# Directive
Reproduce the material starting at the line that contains "The height and width of the screenshot is (724, 768)." and ending at the line that contains "click(452, 174)", leaving the requests unchanged and giving only these lines. Multiply every coordinate in the answers by 1.2 and round each result to a whole number, with halves rounded up.

==== Records for processing

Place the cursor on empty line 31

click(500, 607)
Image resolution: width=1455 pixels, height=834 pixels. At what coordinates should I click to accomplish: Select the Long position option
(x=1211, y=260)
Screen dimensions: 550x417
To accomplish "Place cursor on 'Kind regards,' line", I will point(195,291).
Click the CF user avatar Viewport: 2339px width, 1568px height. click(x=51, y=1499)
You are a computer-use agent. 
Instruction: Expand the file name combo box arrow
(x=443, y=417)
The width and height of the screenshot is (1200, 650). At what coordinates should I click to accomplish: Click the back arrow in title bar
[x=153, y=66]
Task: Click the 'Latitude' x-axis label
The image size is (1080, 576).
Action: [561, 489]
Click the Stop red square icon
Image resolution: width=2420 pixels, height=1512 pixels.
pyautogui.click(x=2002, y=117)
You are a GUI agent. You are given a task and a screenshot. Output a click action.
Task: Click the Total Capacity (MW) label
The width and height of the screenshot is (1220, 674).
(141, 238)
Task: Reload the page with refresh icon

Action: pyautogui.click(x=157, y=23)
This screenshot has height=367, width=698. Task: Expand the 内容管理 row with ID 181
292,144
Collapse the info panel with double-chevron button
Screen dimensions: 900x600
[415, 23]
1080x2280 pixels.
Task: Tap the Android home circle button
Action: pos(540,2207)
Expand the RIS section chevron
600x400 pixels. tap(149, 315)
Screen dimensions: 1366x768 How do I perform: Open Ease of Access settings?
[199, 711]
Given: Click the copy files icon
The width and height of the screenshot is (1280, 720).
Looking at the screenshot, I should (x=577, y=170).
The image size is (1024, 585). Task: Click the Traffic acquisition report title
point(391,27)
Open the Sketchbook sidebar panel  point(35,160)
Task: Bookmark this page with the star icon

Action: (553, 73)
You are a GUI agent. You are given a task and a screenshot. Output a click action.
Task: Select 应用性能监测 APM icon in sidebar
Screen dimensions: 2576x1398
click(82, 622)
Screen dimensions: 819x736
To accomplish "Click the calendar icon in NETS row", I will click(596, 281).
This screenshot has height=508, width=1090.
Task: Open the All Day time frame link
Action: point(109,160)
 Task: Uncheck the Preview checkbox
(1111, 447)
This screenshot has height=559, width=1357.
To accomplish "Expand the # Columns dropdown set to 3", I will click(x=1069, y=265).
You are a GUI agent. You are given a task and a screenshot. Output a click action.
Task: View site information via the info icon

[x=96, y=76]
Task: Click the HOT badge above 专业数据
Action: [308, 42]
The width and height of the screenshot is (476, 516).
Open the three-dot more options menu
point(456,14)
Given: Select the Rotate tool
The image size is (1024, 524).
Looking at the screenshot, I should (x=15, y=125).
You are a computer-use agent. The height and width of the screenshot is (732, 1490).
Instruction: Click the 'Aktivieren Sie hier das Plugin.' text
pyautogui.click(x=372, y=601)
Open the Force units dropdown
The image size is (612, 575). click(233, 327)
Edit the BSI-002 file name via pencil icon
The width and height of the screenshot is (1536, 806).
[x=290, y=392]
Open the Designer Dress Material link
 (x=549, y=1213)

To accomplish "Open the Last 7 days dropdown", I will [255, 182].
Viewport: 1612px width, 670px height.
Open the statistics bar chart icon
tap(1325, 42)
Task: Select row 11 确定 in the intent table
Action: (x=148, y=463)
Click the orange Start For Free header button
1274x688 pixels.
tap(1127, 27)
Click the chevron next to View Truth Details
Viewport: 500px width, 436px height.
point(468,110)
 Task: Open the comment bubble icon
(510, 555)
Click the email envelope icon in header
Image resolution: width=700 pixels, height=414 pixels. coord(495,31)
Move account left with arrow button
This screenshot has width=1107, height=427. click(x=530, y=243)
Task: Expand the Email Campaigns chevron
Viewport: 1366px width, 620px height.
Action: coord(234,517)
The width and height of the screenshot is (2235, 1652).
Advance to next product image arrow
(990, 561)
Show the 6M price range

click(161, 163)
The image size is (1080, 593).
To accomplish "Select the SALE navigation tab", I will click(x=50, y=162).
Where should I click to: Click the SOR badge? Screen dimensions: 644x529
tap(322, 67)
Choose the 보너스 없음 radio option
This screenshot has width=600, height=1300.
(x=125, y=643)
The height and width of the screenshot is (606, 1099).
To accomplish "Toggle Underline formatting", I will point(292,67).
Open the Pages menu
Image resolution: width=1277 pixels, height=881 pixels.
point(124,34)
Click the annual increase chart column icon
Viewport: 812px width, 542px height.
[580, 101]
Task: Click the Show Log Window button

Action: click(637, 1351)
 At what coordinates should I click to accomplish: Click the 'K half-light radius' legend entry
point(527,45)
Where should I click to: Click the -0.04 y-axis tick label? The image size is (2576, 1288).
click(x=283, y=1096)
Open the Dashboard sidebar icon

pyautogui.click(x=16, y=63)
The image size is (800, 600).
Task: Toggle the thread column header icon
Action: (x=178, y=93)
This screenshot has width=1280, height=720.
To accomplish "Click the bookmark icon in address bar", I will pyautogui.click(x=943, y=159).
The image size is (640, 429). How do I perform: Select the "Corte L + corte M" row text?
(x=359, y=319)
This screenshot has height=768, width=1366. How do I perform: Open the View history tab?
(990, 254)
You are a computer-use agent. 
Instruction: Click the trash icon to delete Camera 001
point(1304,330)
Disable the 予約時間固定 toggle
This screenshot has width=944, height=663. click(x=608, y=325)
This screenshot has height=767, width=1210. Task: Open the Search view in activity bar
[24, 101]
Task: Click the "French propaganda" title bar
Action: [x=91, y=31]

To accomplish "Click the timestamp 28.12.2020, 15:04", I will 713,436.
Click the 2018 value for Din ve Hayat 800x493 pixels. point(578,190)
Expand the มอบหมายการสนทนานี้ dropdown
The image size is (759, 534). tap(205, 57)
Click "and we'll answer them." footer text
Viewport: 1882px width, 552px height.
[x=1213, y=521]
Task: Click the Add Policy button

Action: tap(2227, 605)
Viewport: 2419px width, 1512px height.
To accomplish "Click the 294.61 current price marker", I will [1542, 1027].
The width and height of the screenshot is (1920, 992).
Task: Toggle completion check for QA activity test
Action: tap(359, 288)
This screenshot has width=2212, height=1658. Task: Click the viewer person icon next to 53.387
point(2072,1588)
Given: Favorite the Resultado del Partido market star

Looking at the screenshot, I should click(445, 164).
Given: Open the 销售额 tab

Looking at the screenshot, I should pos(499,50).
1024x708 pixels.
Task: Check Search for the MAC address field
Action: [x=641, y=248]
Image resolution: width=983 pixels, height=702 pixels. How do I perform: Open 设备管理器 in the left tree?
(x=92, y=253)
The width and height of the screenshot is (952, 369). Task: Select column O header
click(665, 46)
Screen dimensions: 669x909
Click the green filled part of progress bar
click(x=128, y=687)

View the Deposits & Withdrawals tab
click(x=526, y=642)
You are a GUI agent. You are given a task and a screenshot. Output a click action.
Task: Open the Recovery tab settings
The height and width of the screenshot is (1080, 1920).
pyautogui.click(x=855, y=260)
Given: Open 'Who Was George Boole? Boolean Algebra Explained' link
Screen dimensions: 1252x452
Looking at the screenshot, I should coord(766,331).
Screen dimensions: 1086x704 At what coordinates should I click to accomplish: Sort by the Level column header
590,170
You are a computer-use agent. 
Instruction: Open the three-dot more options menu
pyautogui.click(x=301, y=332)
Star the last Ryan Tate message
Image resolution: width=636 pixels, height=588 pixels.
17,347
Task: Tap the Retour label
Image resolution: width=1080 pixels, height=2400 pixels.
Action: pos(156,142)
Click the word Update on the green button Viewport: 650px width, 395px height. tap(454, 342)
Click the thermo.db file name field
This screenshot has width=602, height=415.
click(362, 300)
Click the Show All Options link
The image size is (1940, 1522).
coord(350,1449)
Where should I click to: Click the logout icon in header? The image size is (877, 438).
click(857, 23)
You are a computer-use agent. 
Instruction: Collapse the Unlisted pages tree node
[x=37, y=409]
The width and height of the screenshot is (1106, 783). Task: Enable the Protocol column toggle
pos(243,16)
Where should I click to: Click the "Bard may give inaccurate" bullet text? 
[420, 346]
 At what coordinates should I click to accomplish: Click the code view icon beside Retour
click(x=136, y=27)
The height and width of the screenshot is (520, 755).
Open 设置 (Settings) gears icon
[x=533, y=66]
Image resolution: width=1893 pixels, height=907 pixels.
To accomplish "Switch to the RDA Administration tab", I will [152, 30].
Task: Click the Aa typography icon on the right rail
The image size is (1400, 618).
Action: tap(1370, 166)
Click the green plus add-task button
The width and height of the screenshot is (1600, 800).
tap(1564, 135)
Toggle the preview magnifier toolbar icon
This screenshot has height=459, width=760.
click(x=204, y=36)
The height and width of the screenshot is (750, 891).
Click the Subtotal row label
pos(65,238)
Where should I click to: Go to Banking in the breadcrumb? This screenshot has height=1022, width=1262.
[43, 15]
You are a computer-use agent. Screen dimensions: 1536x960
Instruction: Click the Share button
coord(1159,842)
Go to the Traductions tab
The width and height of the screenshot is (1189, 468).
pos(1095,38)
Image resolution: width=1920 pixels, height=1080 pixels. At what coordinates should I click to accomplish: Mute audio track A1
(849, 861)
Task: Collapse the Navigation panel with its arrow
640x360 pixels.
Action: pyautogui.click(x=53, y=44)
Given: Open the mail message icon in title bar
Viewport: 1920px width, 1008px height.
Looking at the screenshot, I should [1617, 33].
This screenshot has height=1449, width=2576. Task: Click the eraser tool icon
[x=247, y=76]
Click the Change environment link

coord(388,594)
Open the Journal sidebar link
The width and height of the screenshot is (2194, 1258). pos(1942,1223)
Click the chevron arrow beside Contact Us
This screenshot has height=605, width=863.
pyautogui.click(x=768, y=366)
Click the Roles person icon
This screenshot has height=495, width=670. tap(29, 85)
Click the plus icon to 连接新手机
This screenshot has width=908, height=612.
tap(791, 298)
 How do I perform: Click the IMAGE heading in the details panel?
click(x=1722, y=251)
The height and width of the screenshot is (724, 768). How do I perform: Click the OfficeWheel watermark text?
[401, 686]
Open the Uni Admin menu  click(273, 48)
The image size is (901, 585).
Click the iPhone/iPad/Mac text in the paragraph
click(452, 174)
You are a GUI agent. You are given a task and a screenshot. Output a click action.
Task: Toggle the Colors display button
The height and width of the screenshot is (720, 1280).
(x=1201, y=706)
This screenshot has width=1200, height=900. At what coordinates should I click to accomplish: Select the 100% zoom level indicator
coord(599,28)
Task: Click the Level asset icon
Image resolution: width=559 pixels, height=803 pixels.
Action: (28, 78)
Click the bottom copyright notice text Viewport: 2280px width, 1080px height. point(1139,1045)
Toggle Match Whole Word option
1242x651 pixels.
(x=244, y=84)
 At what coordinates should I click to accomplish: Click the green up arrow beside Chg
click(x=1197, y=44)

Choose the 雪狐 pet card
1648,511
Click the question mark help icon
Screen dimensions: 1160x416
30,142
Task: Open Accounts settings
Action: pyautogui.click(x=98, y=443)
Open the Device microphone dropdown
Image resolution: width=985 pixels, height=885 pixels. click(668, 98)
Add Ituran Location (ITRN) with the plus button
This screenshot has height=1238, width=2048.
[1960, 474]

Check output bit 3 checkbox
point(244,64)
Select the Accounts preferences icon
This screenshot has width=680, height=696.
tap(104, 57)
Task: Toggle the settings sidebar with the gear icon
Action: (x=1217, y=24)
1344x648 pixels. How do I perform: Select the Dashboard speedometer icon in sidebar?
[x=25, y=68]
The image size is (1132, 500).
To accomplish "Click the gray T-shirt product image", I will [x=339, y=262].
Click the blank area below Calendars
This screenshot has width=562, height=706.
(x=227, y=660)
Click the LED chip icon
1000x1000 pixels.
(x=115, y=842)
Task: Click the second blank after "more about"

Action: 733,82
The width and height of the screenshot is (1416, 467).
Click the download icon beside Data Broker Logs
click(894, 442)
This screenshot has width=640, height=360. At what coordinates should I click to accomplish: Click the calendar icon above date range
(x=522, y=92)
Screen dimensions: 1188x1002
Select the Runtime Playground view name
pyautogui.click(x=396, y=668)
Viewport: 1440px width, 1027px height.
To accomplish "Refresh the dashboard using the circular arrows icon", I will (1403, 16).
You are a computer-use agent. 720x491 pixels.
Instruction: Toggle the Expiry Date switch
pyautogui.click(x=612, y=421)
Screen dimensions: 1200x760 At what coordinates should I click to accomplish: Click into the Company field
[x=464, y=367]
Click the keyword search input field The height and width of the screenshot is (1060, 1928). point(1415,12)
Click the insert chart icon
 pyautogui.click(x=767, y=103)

========

# Task output
The height and width of the screenshot is (724, 768). How do I perform: Click the OfficeWheel watermark text?
[481, 823]
Open the Uni Admin menu  click(328, 58)
The image size is (901, 585).
Click the iPhone/iPad/Mac text in the paragraph
click(542, 209)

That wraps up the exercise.